GIVEN INSTRUCTION
Render the material from its start through the line containing "[x=1092, y=771]" as a numbered list, skipping blank lines and leaving out the pictures.

Source records
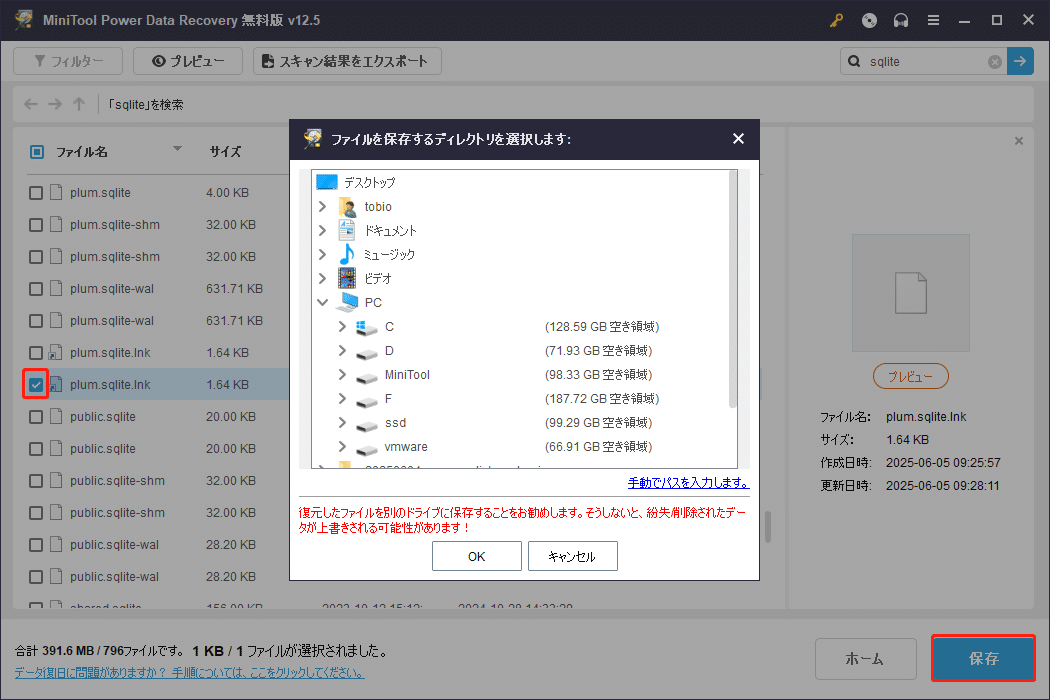Uncheck the selected plum.sqlite.lnk file

click(x=35, y=384)
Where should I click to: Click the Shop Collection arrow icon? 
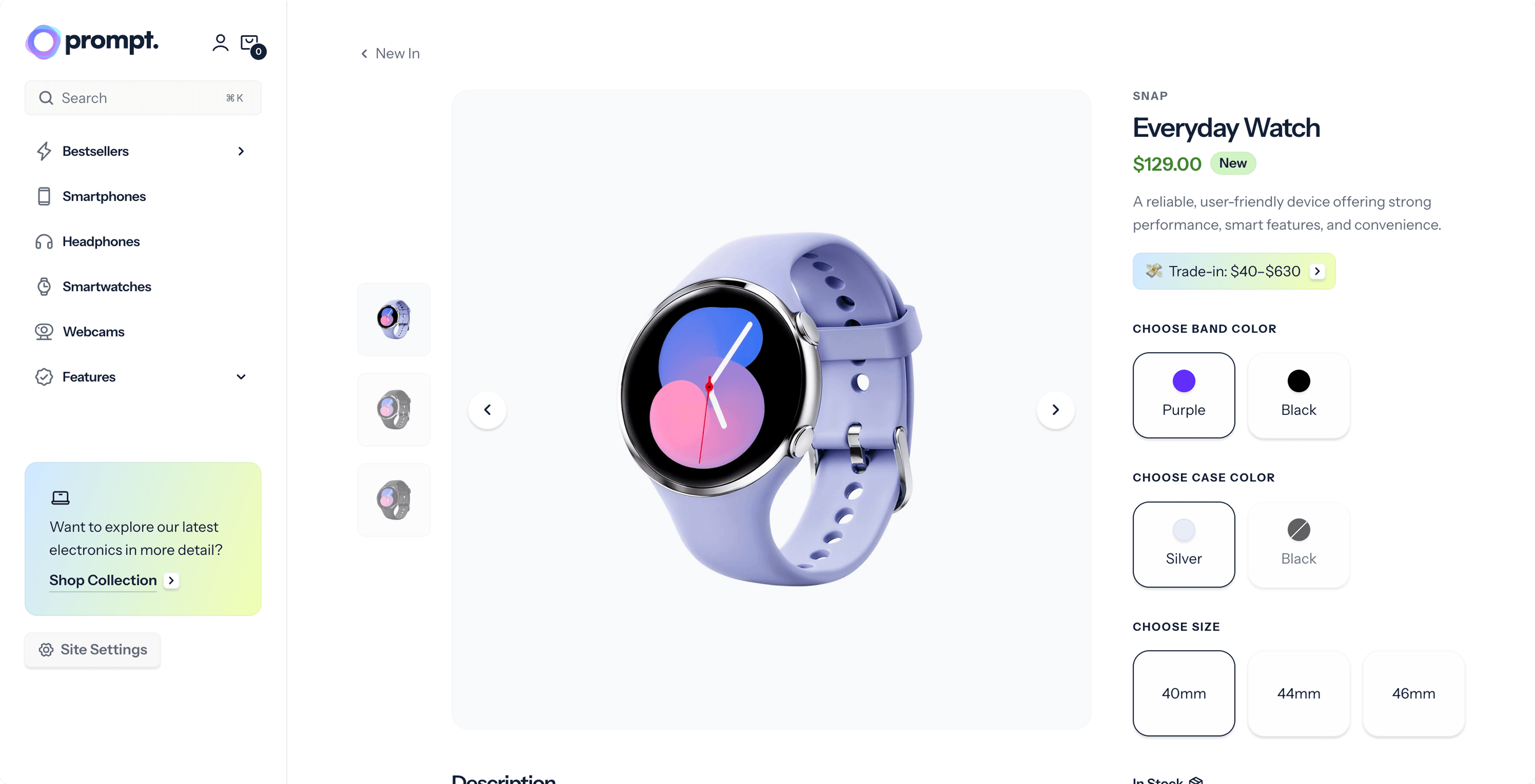coord(172,580)
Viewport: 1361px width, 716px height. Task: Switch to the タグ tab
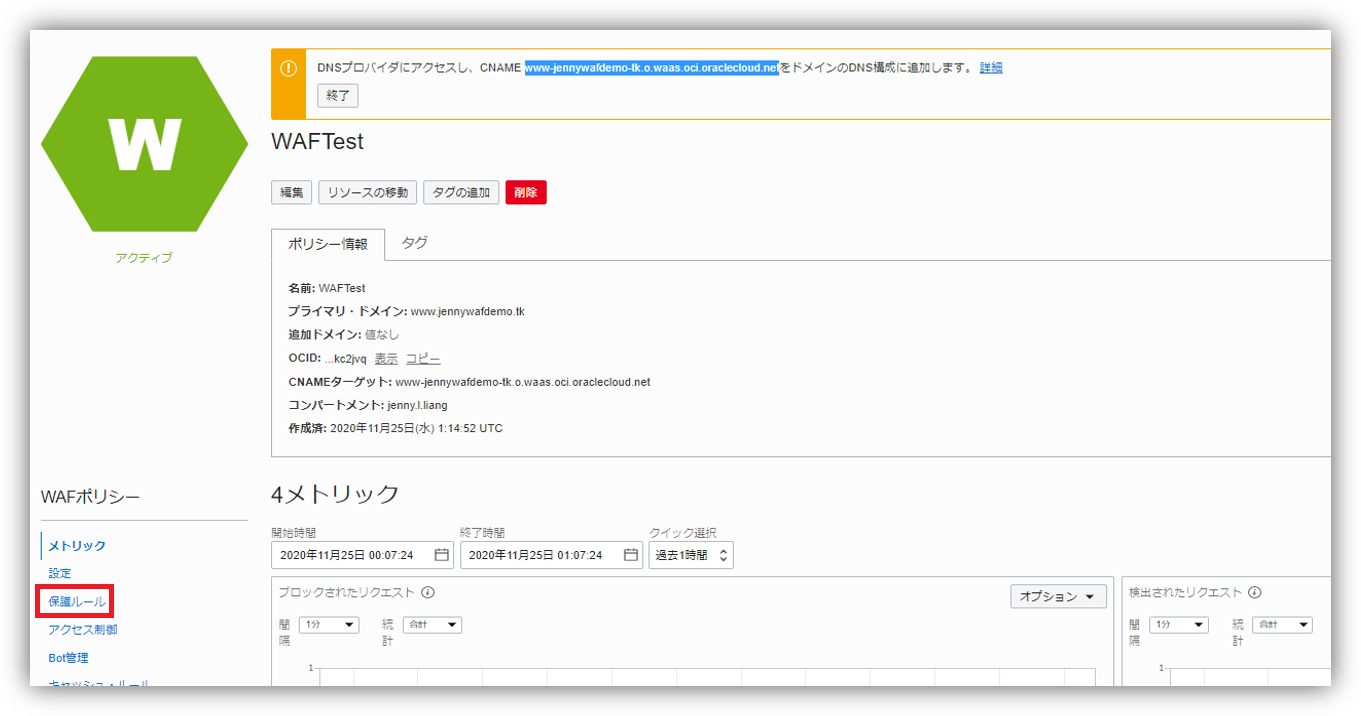[414, 243]
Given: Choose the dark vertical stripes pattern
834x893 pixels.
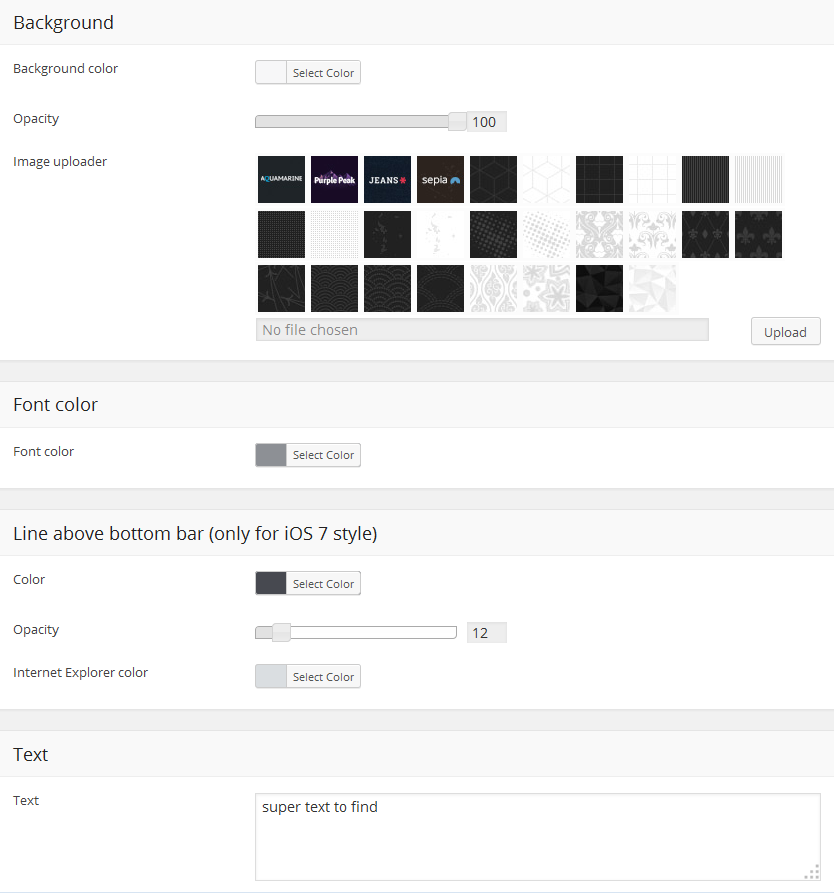Looking at the screenshot, I should pos(705,180).
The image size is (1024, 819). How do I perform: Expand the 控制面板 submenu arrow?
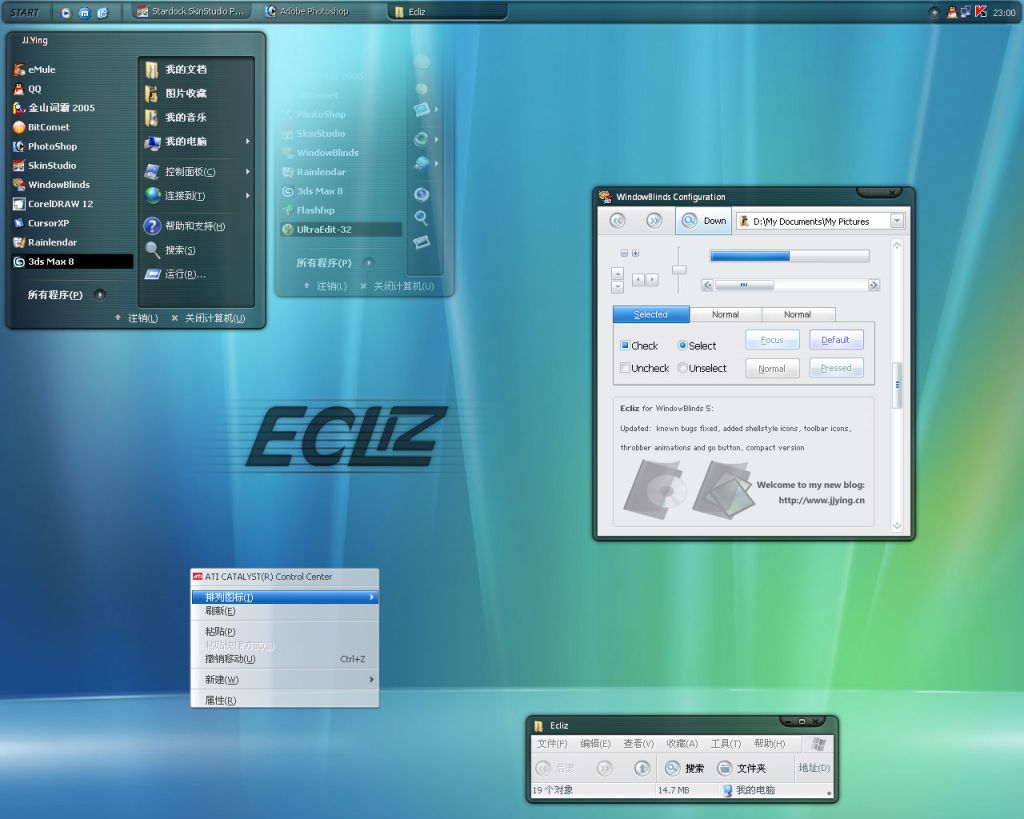pyautogui.click(x=247, y=171)
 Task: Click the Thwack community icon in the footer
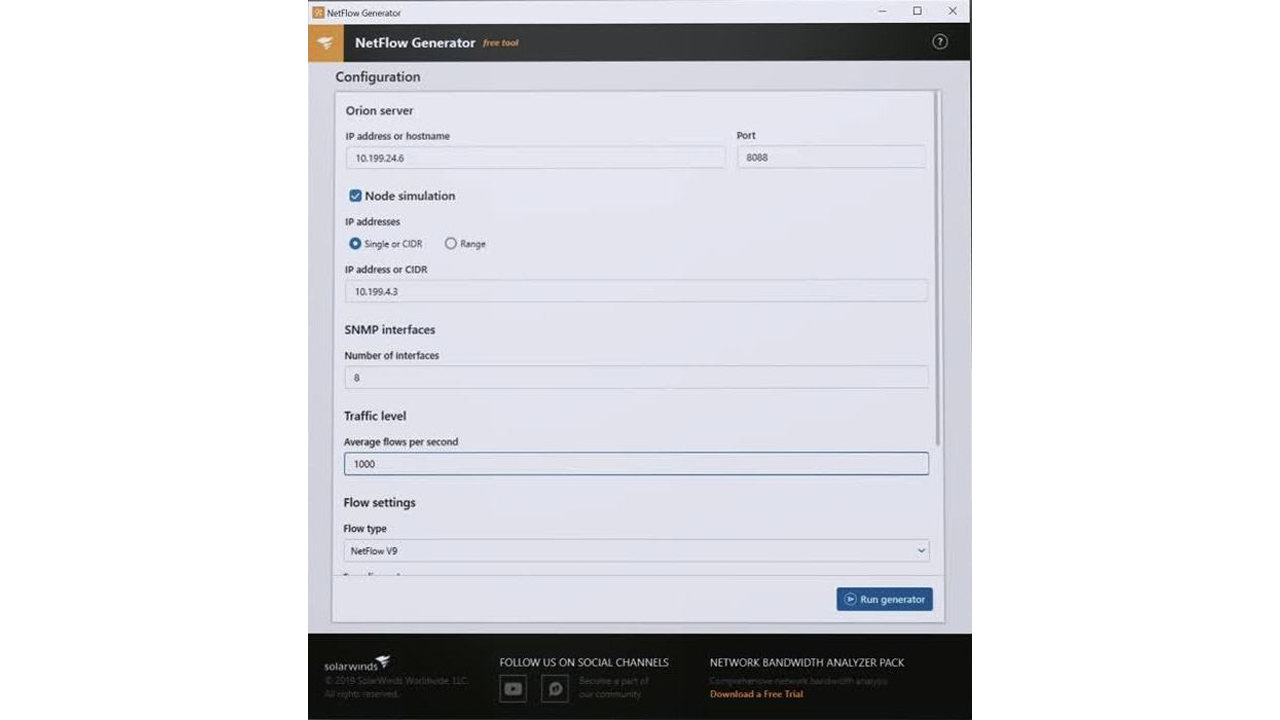click(554, 688)
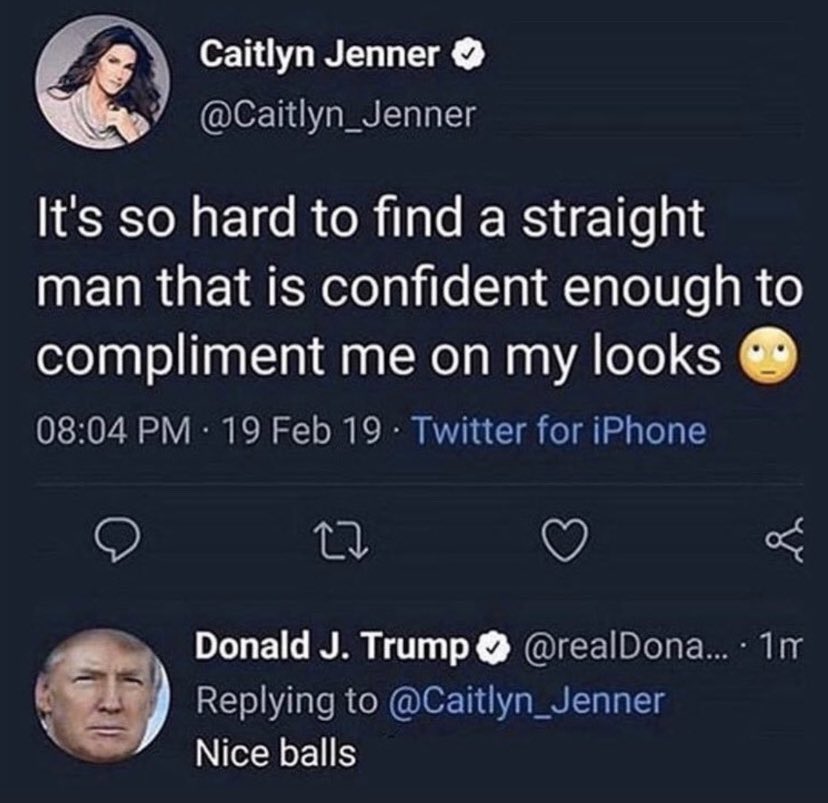Click the verified badge beside Donald J. Trump
828x803 pixels.
point(491,648)
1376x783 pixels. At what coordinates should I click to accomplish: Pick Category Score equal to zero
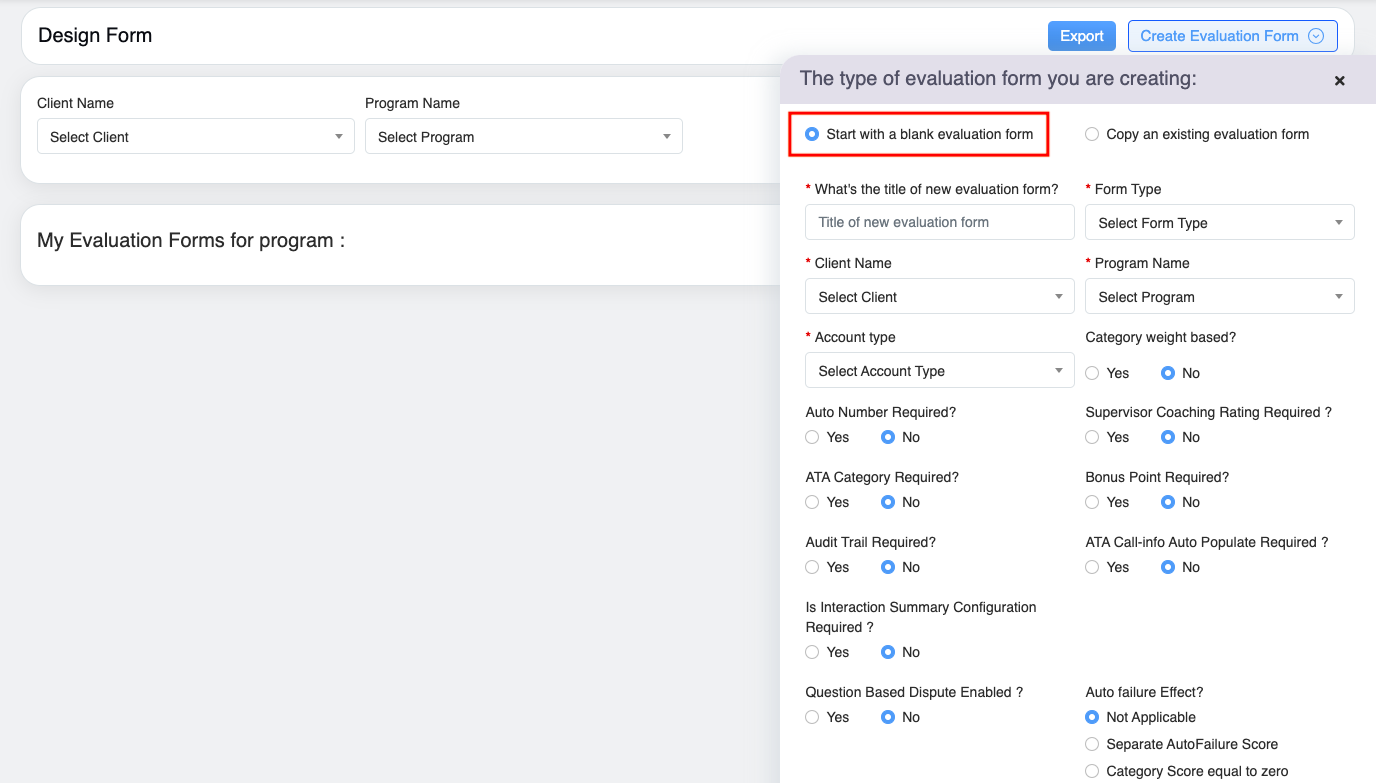[x=1092, y=771]
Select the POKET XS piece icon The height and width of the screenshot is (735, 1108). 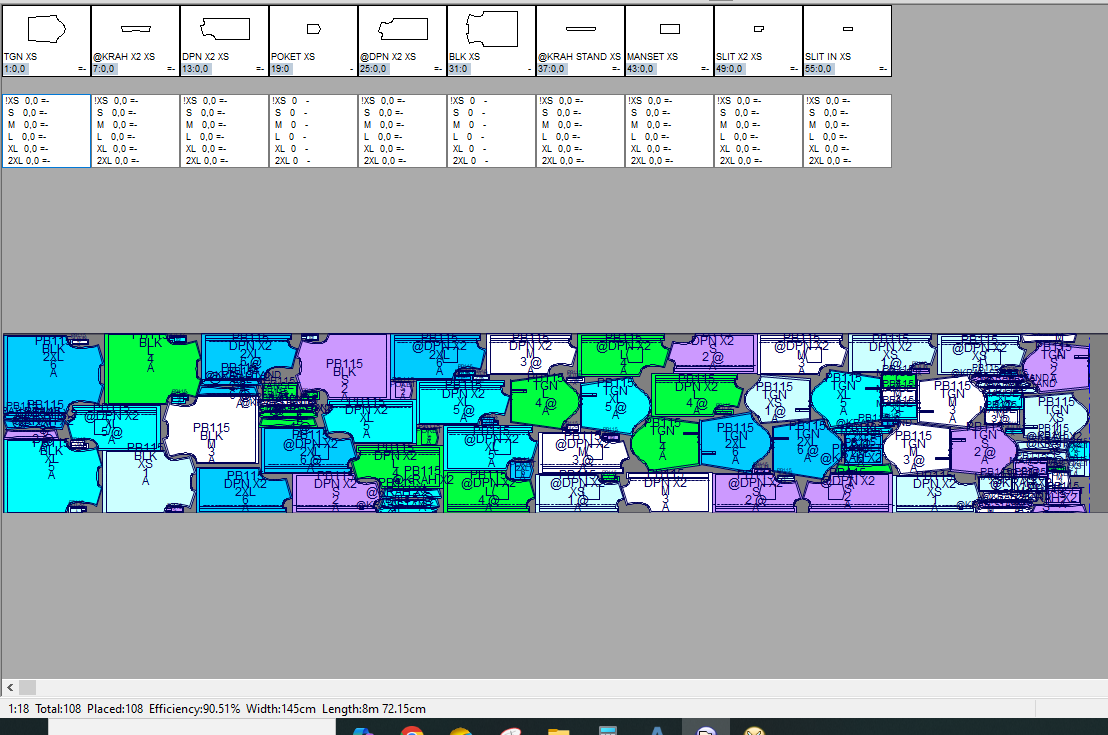(x=313, y=29)
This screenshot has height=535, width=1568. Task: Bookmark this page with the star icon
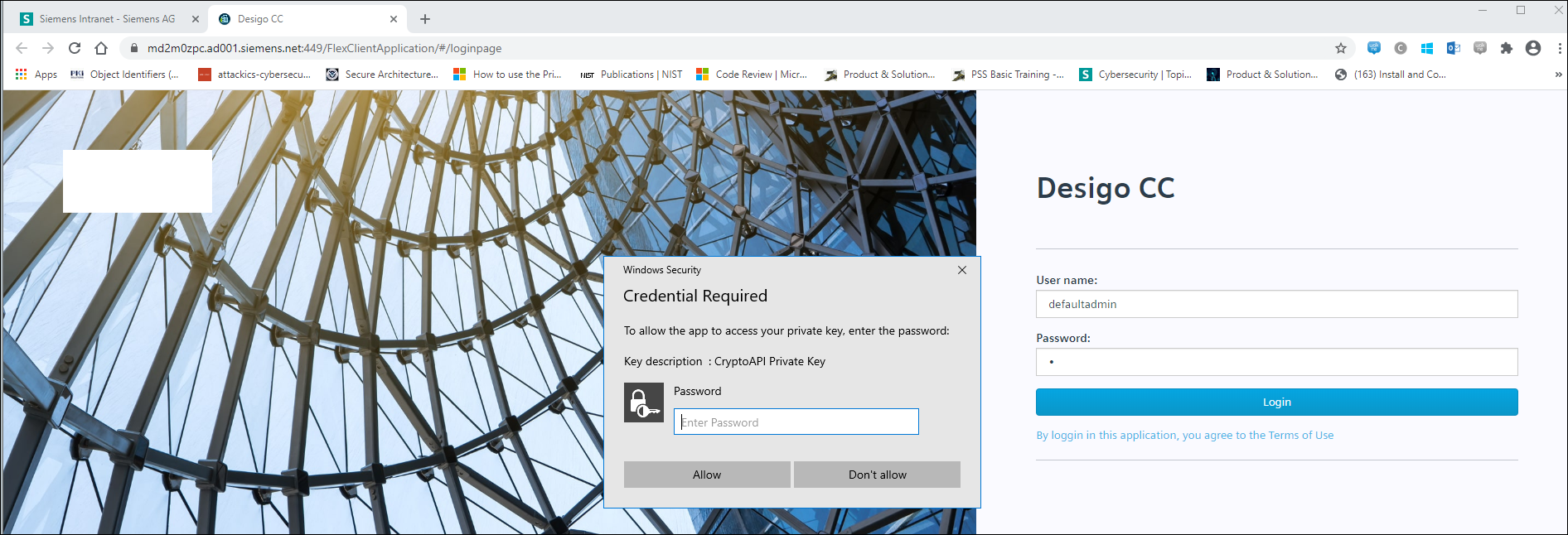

TASK RESULT
1. Uncheck the selected plum.sqlite.lnk file
2. click(x=35, y=384)
3. Where should I click to: Click the Shop Collection arrow icon? 
4. coord(172,580)
5. Viewport: 1361px width, 716px height. Task: Switch to the タグ tab
6. [414, 243]
7. Given: Choose the dark vertical stripes pattern
8. 834x893 pixels.
9. Looking at the screenshot, I should pos(705,180).
10. The image size is (1024, 819). How do I perform: Expand the 控制面板 submenu arrow?
11. pyautogui.click(x=247, y=171)
12.  Task: Click the Thwack community icon in the footer
13. click(554, 688)
14. Click the verified badge beside Donald J. Trump
15. 828x803 pixels.
16. point(491,648)
17. 1376x783 pixels. At what coordinates should I click to accomplish: Pick Category Score equal to zero
18. [x=1092, y=771]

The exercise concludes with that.